Lebanon’s Municipal Elections Take Place in Context of Local and Regional Turmoil
Lebanon’s post-war politics left a tenuous political legacy. This is characterized by perpetual discord, accommodation between dissenting factions that have exposed the country to foreign meddling, hardened sectarian identities and entrenched modes of political mobilization. Such a political quagmire means political parties have transgressed state institutions instead of building them, and political elites have managed to exploit a weak yet centralized state in order to maintain entrenched clientelist and neopatrimonial networks that penetrate all public and private spheres. Political elites have co-opted labor unions and syndicates, penetrated civil society organizations, designed electoral laws that reproduce the status quo, and built a lopsided rentier economy that consolidates the socioeconomic and political power of the sectarian system and sustains its patronage network.
Whenever the private interests of the ruling elite or those of their regional backers compete with conflicting priorities, the country is driven into complete political paralysis until a political settlement is reached with regional backing. The resulting overlap of domestic and regional contests—particularly in the wake of the Arab uprisings reaching Syria and Hezbollah—put the country in an even tighter political gridlock.

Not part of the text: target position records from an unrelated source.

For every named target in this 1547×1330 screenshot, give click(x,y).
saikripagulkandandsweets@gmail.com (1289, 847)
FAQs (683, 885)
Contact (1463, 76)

Hezbollah’s decision to enter the Syrian conflict on the side of Bashar al-Assad exacerbated Lebanon’s already precarious sectarian tensions, with pressures mounting during alleged security threats. These gave two consecutive opportunities for Lebanon's members of parliament to extend their powers in a stark breach of the constitution. Partially as a result of these extended mandates the parliament has failed to elect a new president for the Republic. This has left the cabinet paralyzed, and unable to effectively respond to any of the country's proliferating challenges. The most notorious of these is the nation’s rubbish crisis, with mismanagement of waste sites seeing actual mountains of garbage grow on the streets of Beirut, provoking a three-month protest movement in Beirut during the summer of 2016.
Municipal Elections: A Chance to Change the System from Within
In the context of Lebanon’s political impasse and its citizens’ growing disenchantment with a faltering system, municipal elections appeared as an opportunity. Scheduled to take place in May 2016, actors hoped to use the elections to re-launch the constitutional processes and save the remnants of a functioning democracy that was put on hold.

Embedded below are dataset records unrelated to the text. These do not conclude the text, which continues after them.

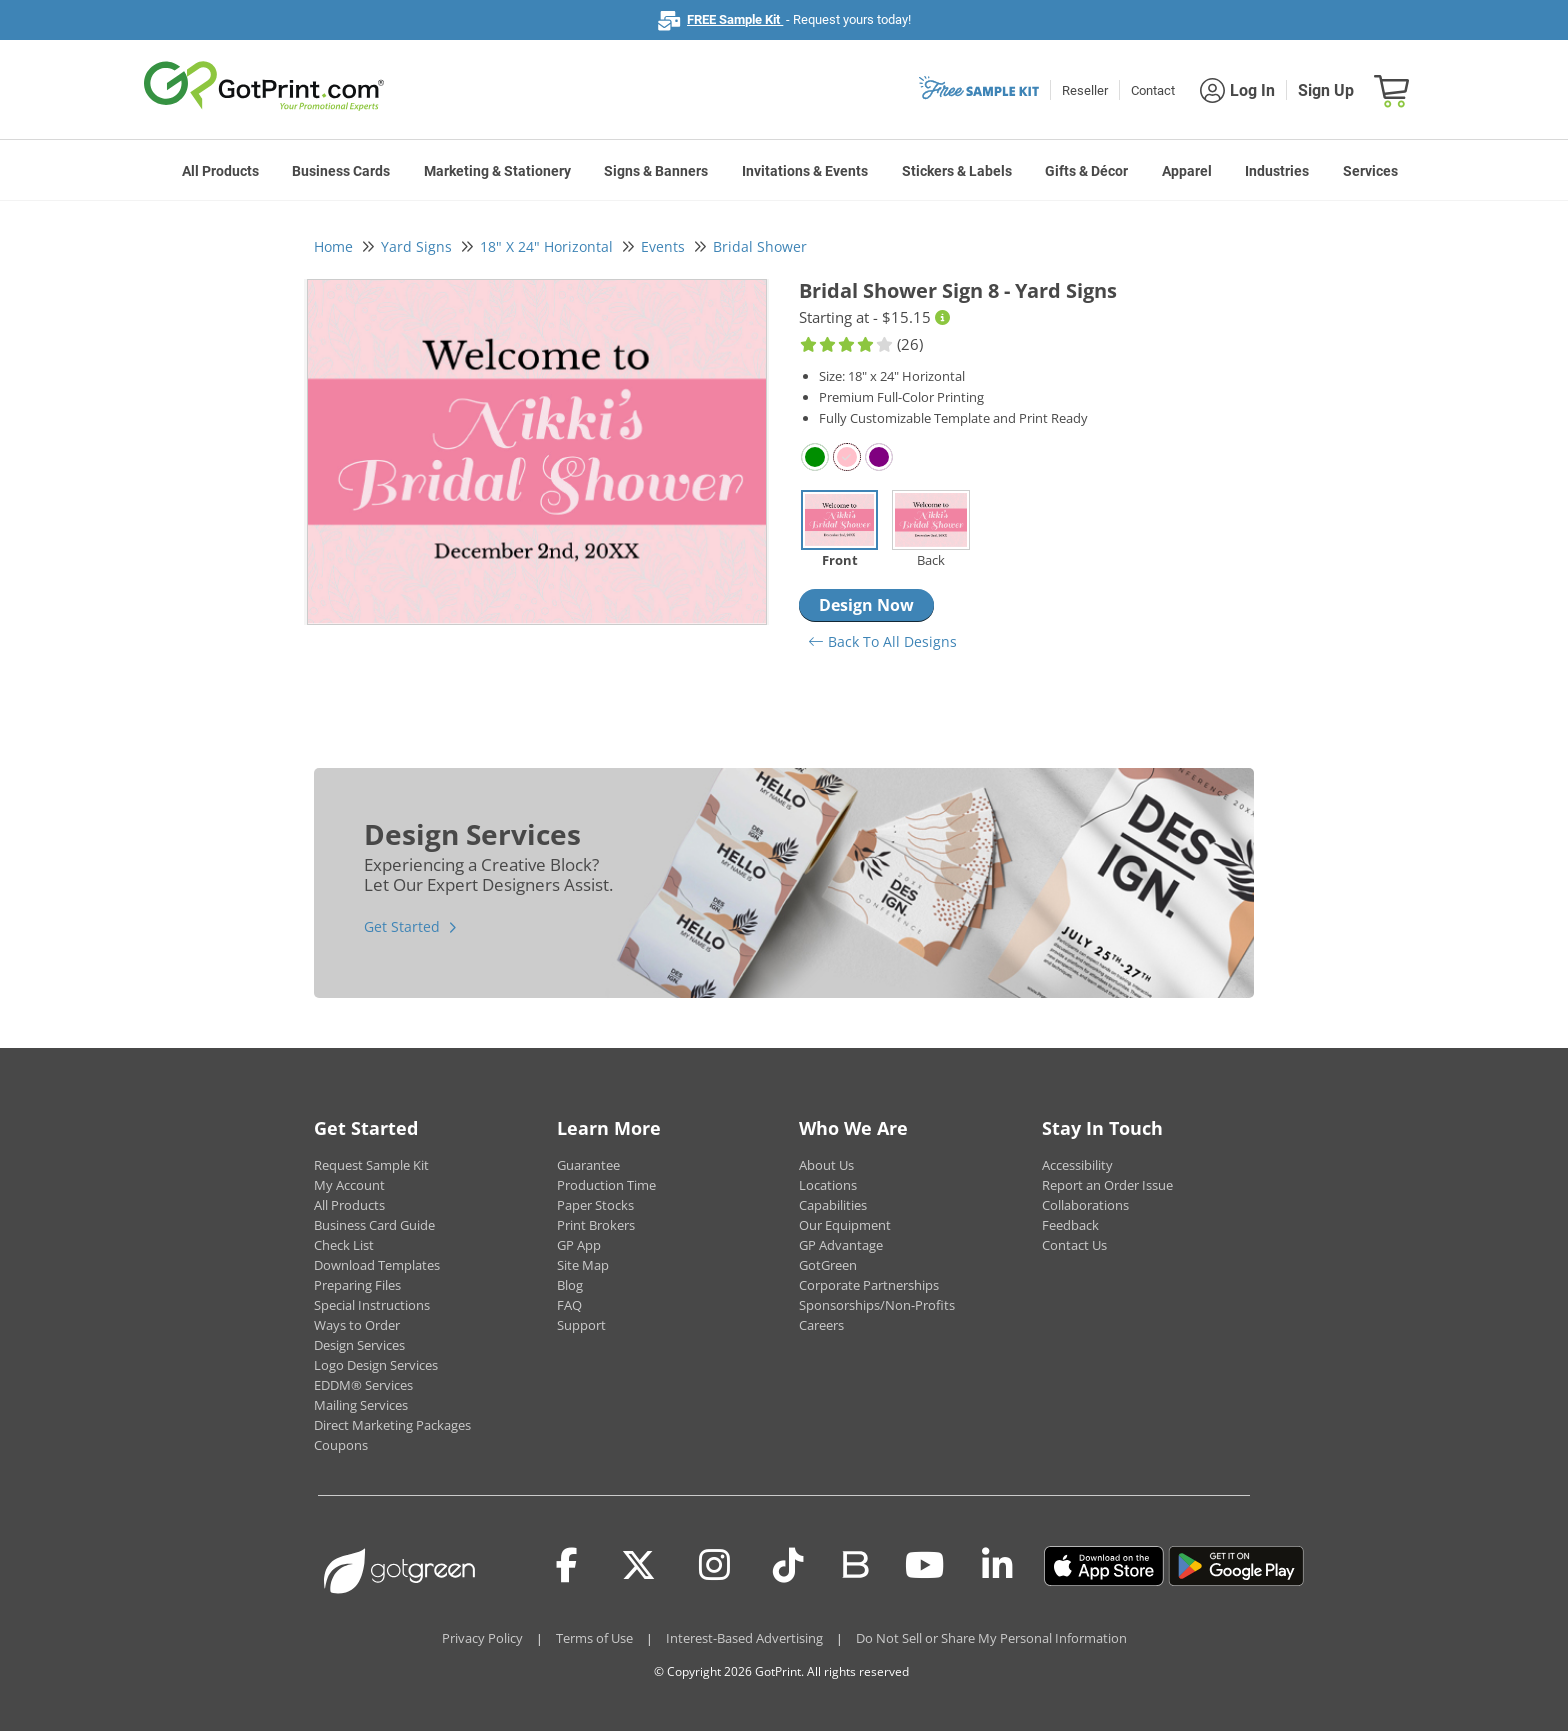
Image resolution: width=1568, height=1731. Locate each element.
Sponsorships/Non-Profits (877, 1305)
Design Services (359, 1345)
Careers (821, 1325)
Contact (1153, 90)
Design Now (866, 605)
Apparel (1187, 171)
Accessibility (1077, 1165)
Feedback (1070, 1225)
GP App (579, 1245)
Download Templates (377, 1265)
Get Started (402, 926)
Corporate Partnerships (869, 1285)
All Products (220, 171)
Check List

Municipalities, their role and jurisdiction, came under the spotlight after the summer garbage crisis and the utter failure of the cabinet to address the problem with a national strategy. What emerged out of that failure was a re-evaluation of alternative options, which in turn led to an assessment of what other actors might step in to remedy the situation—municipalities seemed a viable option. The Municipal Act of 1977 gave municipalities financial and administrative independence, setting them up as legal entities responsible for all the local activities and provision of public services that fall within their jurisdiction. However, although municipal councils were endowed with this power, the electoral law and the power-sharing arrangement among the sects curtailed their ability to act on many occasions.
 The military wing of Hezbollah –which is part of Lebanon’s parliament and cabinet—decided to intervene militarily in Syria to prop up the Assad regime.